(Entries for locating words and elements)
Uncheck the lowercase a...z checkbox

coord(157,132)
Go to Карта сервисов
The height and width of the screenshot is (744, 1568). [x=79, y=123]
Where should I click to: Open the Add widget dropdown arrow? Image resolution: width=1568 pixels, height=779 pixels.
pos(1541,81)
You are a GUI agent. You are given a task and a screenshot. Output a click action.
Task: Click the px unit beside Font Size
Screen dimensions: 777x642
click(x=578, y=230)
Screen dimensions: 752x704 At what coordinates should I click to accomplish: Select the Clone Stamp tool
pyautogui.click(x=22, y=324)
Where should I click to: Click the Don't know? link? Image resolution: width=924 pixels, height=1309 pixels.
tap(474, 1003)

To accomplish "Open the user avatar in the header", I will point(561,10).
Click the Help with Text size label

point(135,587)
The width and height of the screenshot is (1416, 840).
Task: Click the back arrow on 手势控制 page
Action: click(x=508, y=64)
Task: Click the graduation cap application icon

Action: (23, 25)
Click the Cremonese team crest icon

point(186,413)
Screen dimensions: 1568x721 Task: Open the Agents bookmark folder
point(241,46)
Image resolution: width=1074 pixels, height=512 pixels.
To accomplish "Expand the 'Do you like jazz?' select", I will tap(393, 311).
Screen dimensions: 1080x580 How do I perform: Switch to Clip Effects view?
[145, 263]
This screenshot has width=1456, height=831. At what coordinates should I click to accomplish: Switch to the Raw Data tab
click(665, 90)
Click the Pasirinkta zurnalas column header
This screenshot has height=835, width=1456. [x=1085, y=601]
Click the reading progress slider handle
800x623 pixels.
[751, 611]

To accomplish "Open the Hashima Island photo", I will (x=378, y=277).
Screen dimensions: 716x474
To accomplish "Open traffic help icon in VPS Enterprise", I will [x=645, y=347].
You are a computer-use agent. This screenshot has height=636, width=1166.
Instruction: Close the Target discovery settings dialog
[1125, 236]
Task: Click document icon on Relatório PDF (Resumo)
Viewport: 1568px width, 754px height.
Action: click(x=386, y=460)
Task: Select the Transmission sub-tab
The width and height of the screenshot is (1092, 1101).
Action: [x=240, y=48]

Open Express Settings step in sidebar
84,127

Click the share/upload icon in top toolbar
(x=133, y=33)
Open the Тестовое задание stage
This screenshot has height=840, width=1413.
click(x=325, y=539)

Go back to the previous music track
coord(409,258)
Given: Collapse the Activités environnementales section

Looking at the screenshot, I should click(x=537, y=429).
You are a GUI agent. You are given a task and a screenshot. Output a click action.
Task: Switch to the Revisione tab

> _SHORT PROBLEM_: Rewrite the records from their beginning through the line containing "point(186,413)", replacing "Screen dimensions" with "Screen size" and leaving everything else unchanged.

> _FINAL ANSWER_:
Uncheck the lowercase a...z checkbox

coord(157,132)
Go to Карта сервисов
The height and width of the screenshot is (744, 1568). [x=79, y=123]
Where should I click to: Open the Add widget dropdown arrow? Image resolution: width=1568 pixels, height=779 pixels.
pos(1541,81)
You are a GUI agent. You are given a task and a screenshot. Output a click action.
Task: Click the px unit beside Font Size
Screen size: 777x642
click(x=578, y=230)
Screen size: 752x704 At what coordinates should I click to accomplish: Select the Clone Stamp tool
pyautogui.click(x=22, y=324)
Where should I click to: Click the Don't know? link? Image resolution: width=924 pixels, height=1309 pixels.
tap(474, 1003)

To accomplish "Open the user avatar in the header", I will point(561,10).
Click the Help with Text size label

point(135,587)
The width and height of the screenshot is (1416, 840).
Task: Click the back arrow on 手势控制 page
Action: click(x=508, y=64)
Task: Click the graduation cap application icon

Action: (23, 25)
Click the Cremonese team crest icon

point(186,413)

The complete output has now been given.